● **Required work**
1. Answer these questions about the passage on preventing summer fish losses:
(a) What type of fertilizer should be used on a fish pond?
(b) What does killing excessive vegetation at one time increase?
(c) From what part of the pond does an aerator cycle oxygen-depleted water?
2. Reproduce word for word the part of the passage on preventing summer fish losses between "3. Use caution" and "a kill-free pond.", inclusive.
3. Write the next part of the passage on preventing summer fish losses, picking up after its final sentence.

(Beginning of Selected extract)

To avoid summer fish losses, you can employ a number of tactics:

  1. First and foremost, protect your fish pond from the addition of unknown sources of nutrients. Having a good buffer to serve as a filter around the fish pond will help alleviate nutrient overflow.
  2. Never use organic-based fertilizers to fertilize your fish pond—only use inorganic fertilizers as recommended by an expert.
  3. Use caution when controlling unwanted aquatic vegetation. Killing excessive vegetation at one time can increase the amount of oxygen used by decomposers.
  4. Finally, if your pond continually shows signs of oxygen depletion, consider investing in an aerator, which will cycle oxygen-depleted water from the bottom of the fish pond and expose it to oxygen from the air. Because oxygen is at the root of most fish kills, an aerator can help minimize problems, but it will not guarantee a kill-free pond.

(End of Selected extract)
(Beginning of Data for review)

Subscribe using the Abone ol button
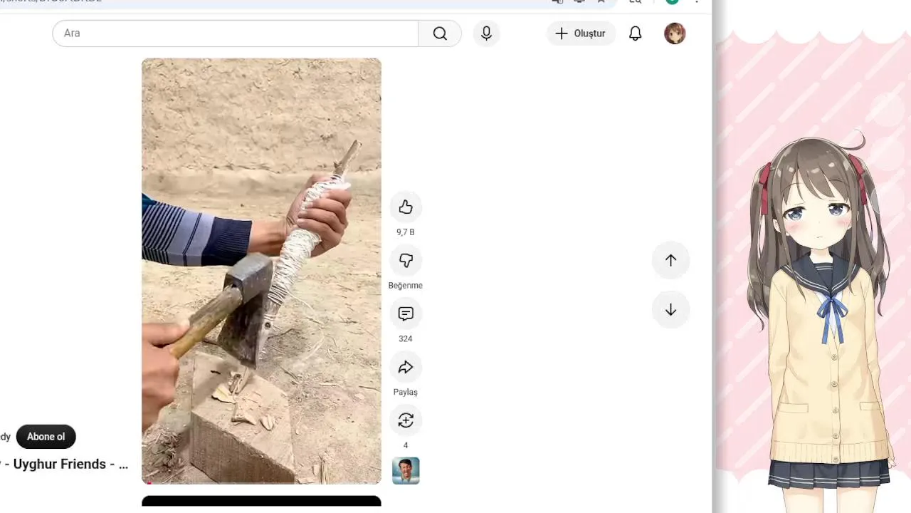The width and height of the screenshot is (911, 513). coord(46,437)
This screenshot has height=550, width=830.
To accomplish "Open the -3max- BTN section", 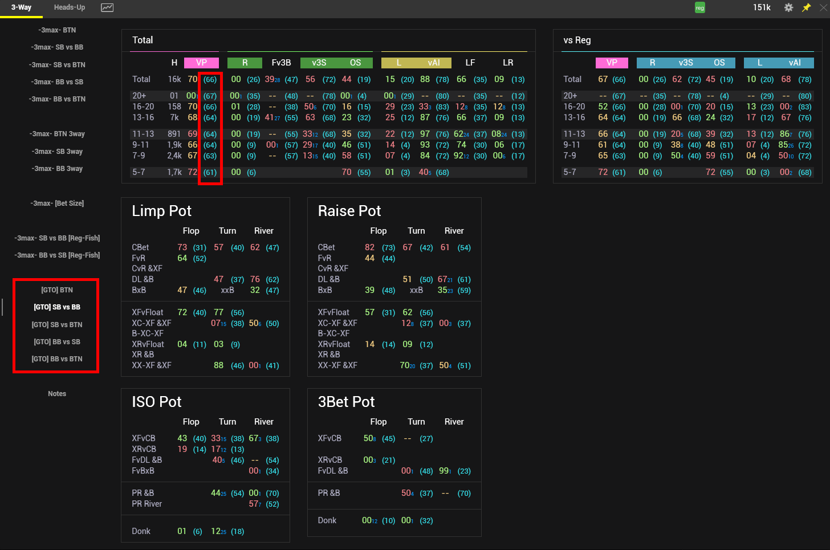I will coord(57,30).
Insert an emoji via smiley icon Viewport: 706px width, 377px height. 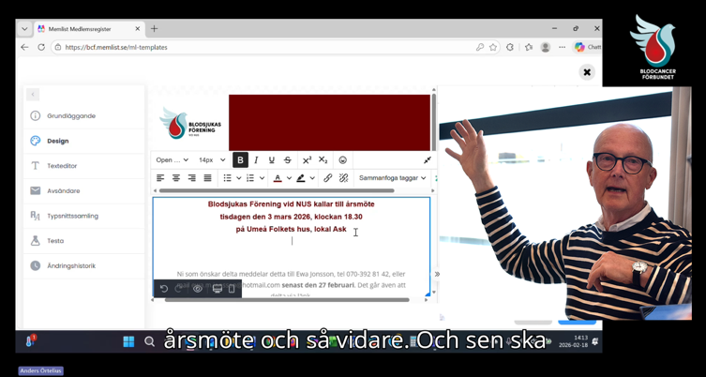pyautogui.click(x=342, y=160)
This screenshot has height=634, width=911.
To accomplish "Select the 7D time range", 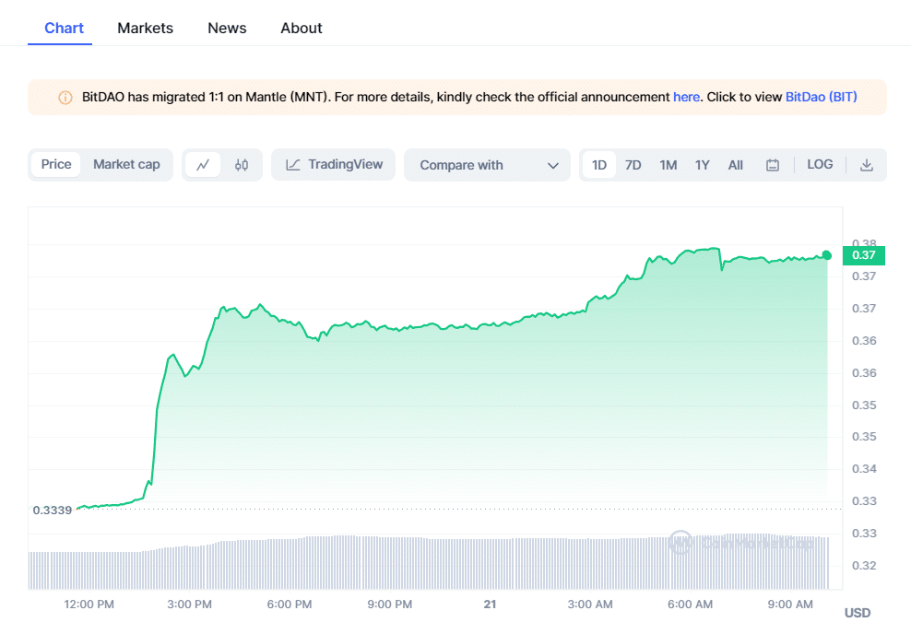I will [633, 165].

(End of Data for review)
(Beginning of Data for review)

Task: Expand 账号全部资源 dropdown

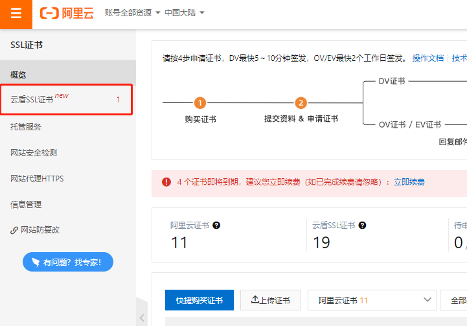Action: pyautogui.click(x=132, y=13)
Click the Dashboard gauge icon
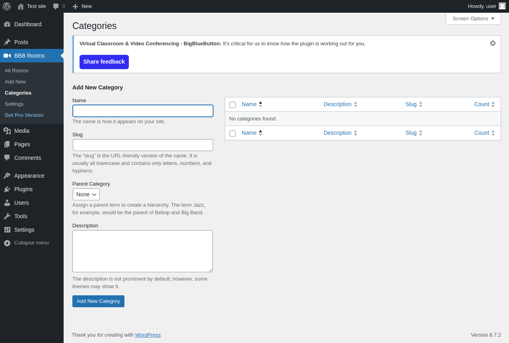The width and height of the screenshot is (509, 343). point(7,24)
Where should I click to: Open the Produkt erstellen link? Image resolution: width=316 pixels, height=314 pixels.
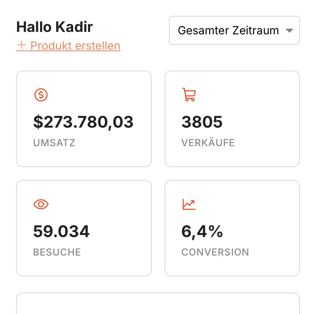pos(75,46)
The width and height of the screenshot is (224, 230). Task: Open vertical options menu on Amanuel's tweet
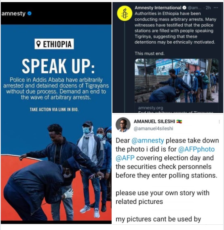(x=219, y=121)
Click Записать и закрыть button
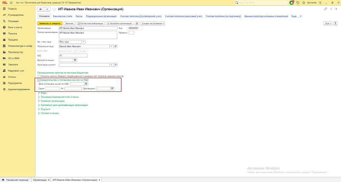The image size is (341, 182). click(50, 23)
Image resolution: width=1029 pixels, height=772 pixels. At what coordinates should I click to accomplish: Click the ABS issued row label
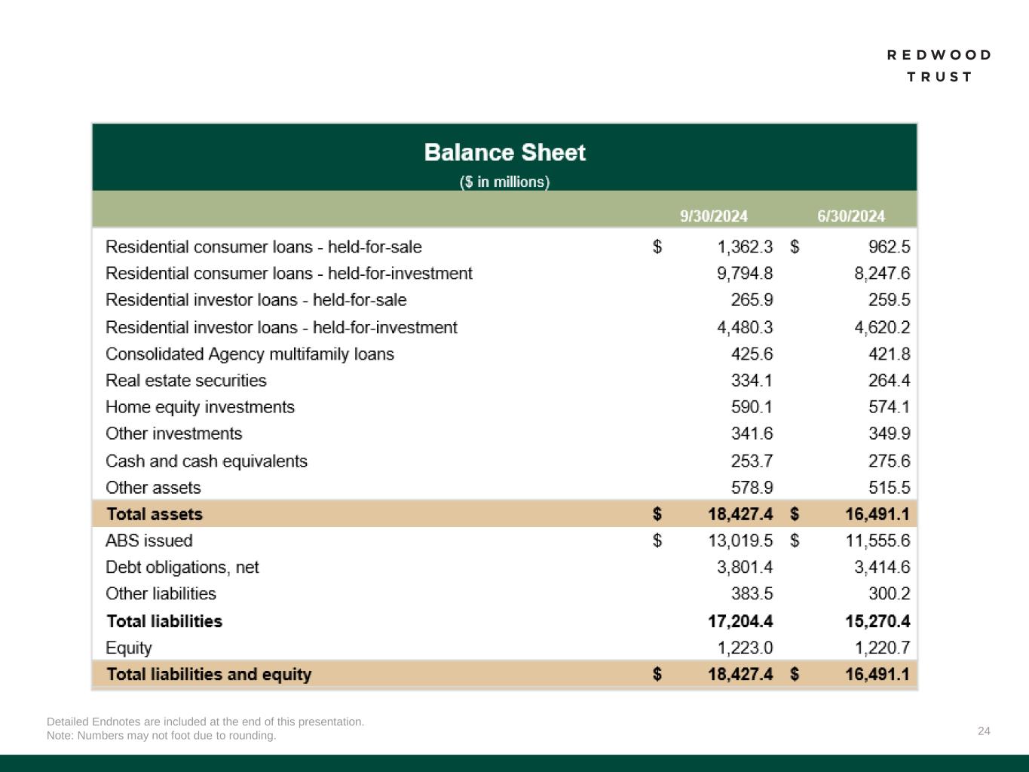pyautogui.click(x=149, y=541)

(End of Data for review)

● **List of answers**
1.
(a) Only inorganic fertilizers, as recommended by an expert.
(b) The amount of oxygen used by decomposers.
(c) The bottom of the fish pond.

2.
3. Use caution when controlling unwanted aquatic vegetation. Killing excessive vegetation at one time can increase the amount of oxygen used by decomposers.
  4. Finally, if your pond continually shows signs of oxygen depletion, consider investing in an aerator, which will cycle oxygen-depleted water from the bottom of the fish pond and expose it to oxygen from the air. Because oxygen is at the root of most fish kills, an aerator can help minimize problems, but it will not guarantee a kill-free pond.

3.
  5. A savvy pond manager could diagnose oxygen problems and employ a portable pump and hose to create a makeshift fountain.  This technique can help alleviate or minimize fish kills at a fraction of the expense of an aerator.

Seasonal Pond Problems

Fish kills aren’t limited to the summer; oxygen depletions can happen year-round.

A common fall phenomenon that can cause large fish kills is pond turnover. The deeper segments of a fish pond (generally 10 feet or lower) are typified by lower levels of dissolved oxygen and are colder. Cold water is denser, so it remains at the bottom of the pond. As fall materializes, the temperature gradient between the warm column and cool column are minimized.  Cold rains or strong winds can cause a rapid turnover of the water columns, causing a prompt, catastrophic loss of dissolved oxygen where fish reside.

In winter, snow and ice cover can also result in low levels of oxygen due to the death of phytoplankton from excessive shading. Again, an aerator can help alleviate these circumstances, keeping a pond from icing over and keep it oxygenated despite some phytoplankton loss. However, an aerator may not prevent a catastrophic turnover.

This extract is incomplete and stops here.